HOW TO GET STARTED The Long Island Curling Club provides all equipment, including stones and brooms, which are used to “sweep” the stone to the targets. Players should wear athletic shoes and clothing. Players pay an annual fee ranging from $80 to $165, which covers insurance and membership to USA Curling, and from $125 to $250 for the leagues they participate in, which run from four to nine weeks.

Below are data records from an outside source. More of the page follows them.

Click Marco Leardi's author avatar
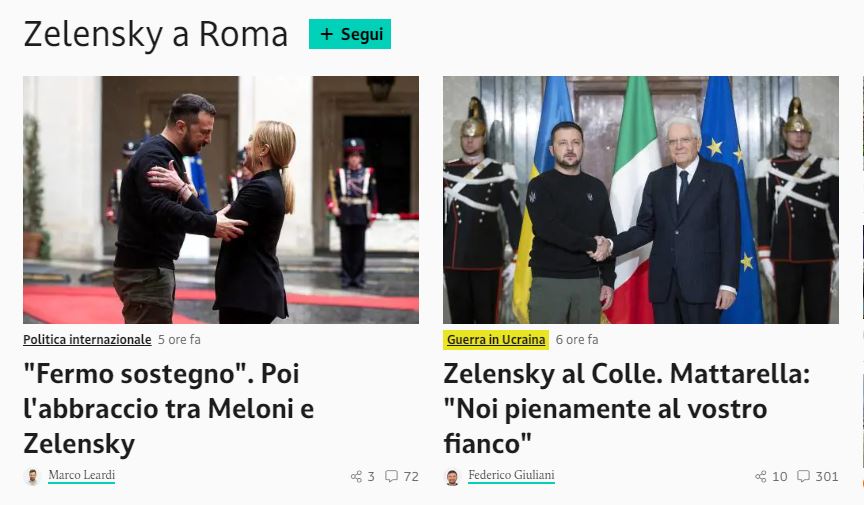The width and height of the screenshot is (864, 505). point(33,476)
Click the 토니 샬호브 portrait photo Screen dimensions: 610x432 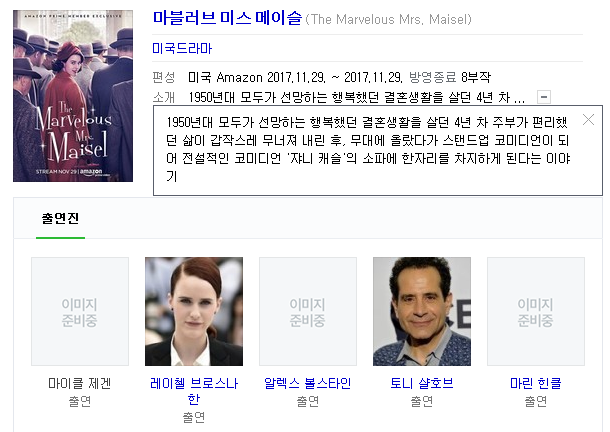tap(422, 311)
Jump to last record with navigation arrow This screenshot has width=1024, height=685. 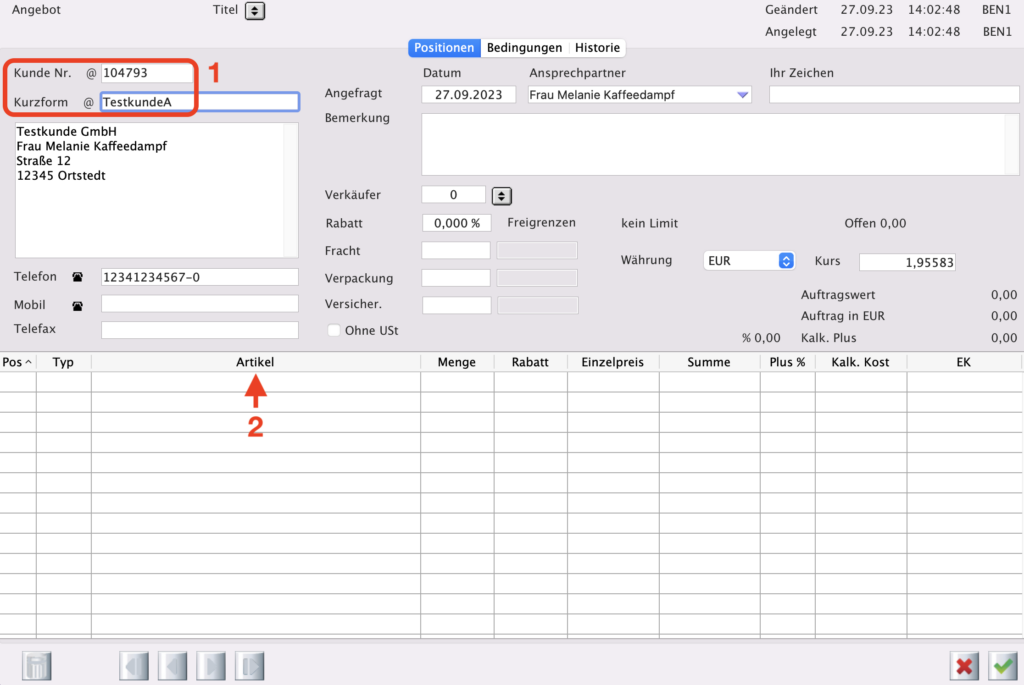(x=249, y=666)
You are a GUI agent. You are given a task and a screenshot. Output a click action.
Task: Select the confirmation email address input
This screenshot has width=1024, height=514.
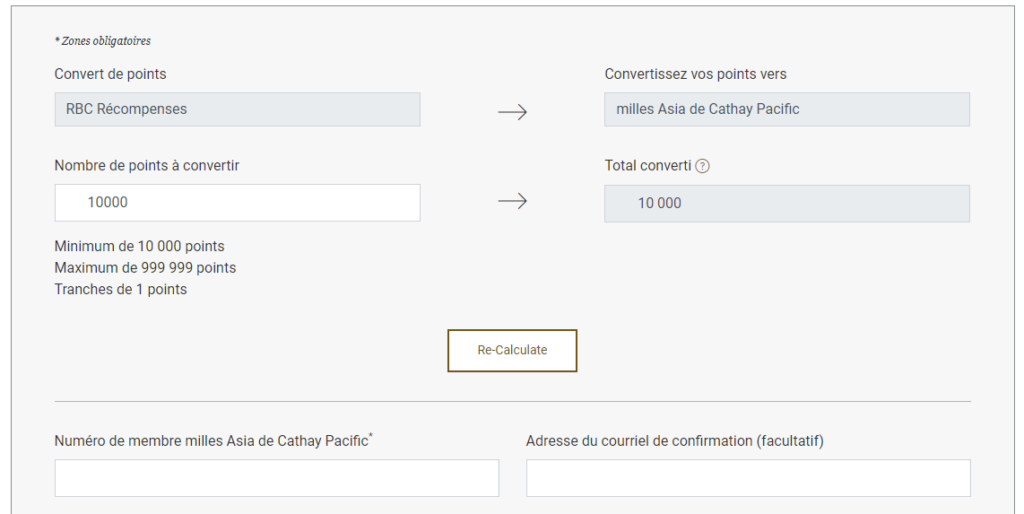[x=748, y=478]
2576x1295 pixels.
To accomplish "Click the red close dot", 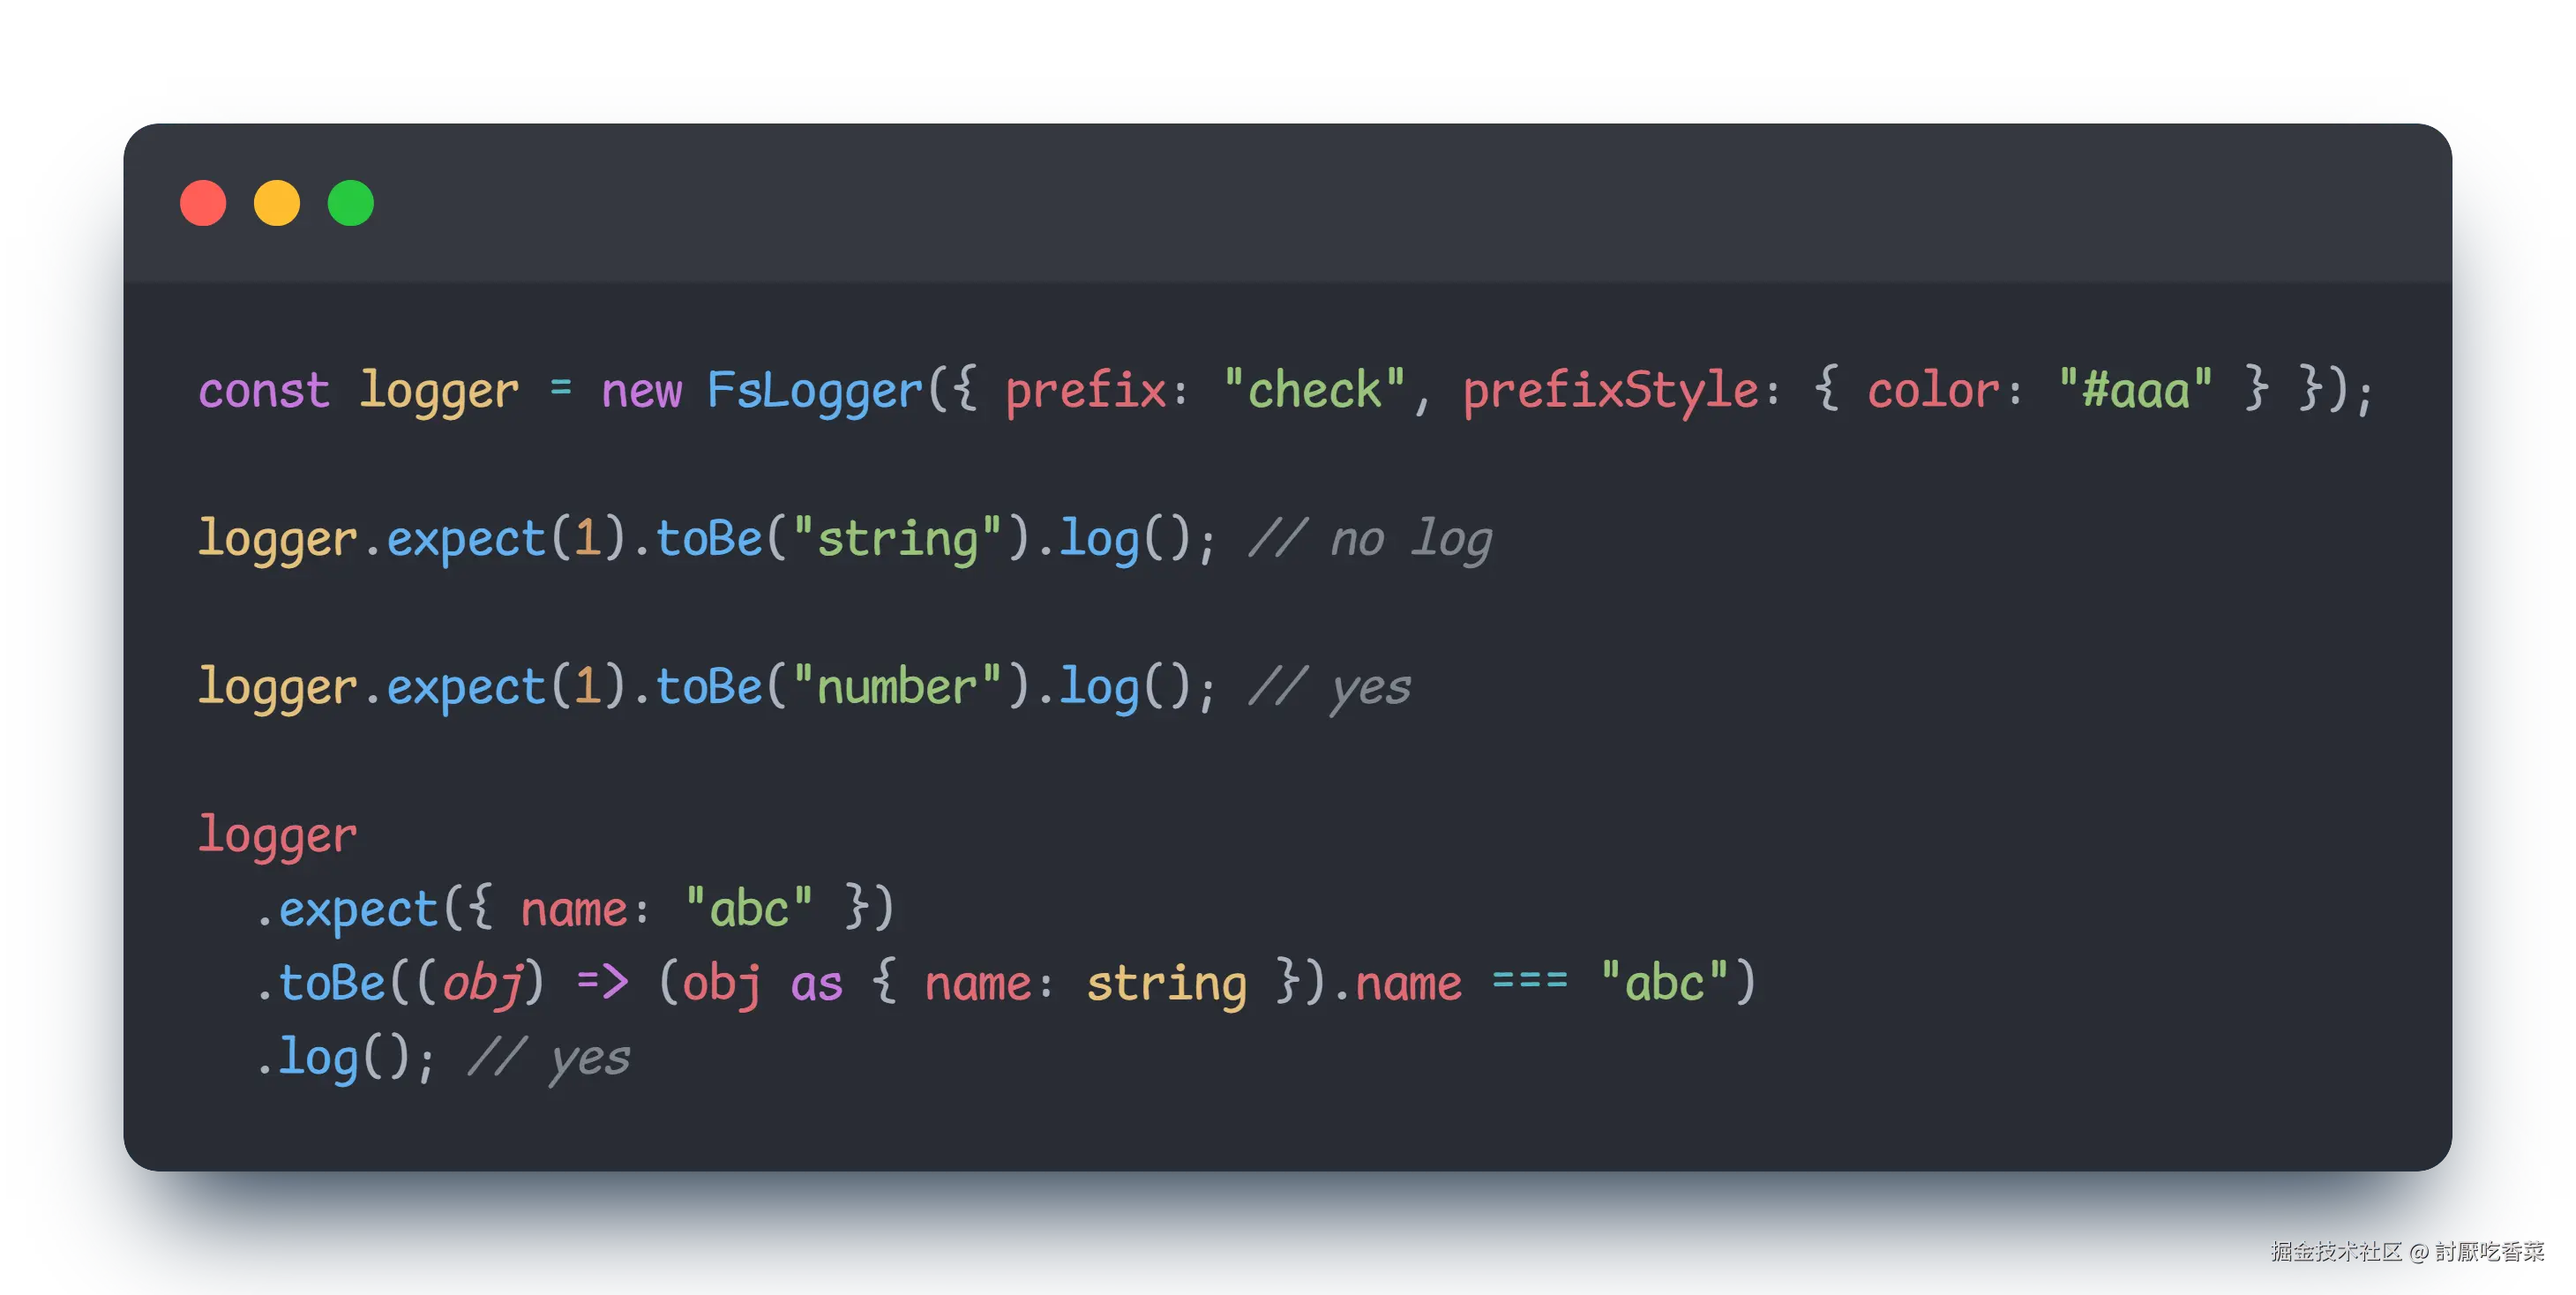I will (203, 203).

WHAT YOU NEED TO KNOW The bat-and-ball game, which is similar to baseball, was first played in 16th century England and is popular in Australia, India, southern Africa and the West Indies. The Long Island Youth Cricket Academy in Merrick (516-924-5245, liyca.com) provides the only organized league for kids on Long Island. It’s open to participants from ages 5 to 16. The academy has a dedicated pitch at Bay Park in Oceanside that is new this summer.
HOW TO GET STARTED The Long Island Youth Cricket Academy provides coaching, with no experience necessary. “We make sure that every lesson is matched for age appropriateness for different levels,” says Shalinie Sarju, education director. The cost is $200 for a two-month session or $25 for one week, and the academy has equipment for walk-ins, including helmets, padding and gloves, though many kids bring their own bats.
WHAT YOU NEED TO KNOW While kids get into archery through summer camp, scouting groups and gym class, they can compete in the sport through local leagues and the Junior Olympic Archery Development program through USA Archery in Hicksville (516-993-2697, cbarchery.net). “Beginners start at 5 yards,” says Anthony Agnese, the owner of C&B Archery, which has a junior league open to kids between ages 8 and 17. “It can be a team sport because they do shoot competitively with teams, but it’s a very personal sport.”
HOW TO GET STARTED C&B Archery offers first-time lessons for $26, which includes an overview of range rules, safety and instruction on how to shoot. Kids can either come back and rent equipment for $21, or they can shoot with their own equipment, which ranges from $300 to $600, for $10 an hour. The junior league at C&B Archery costs $128 for eight weeks.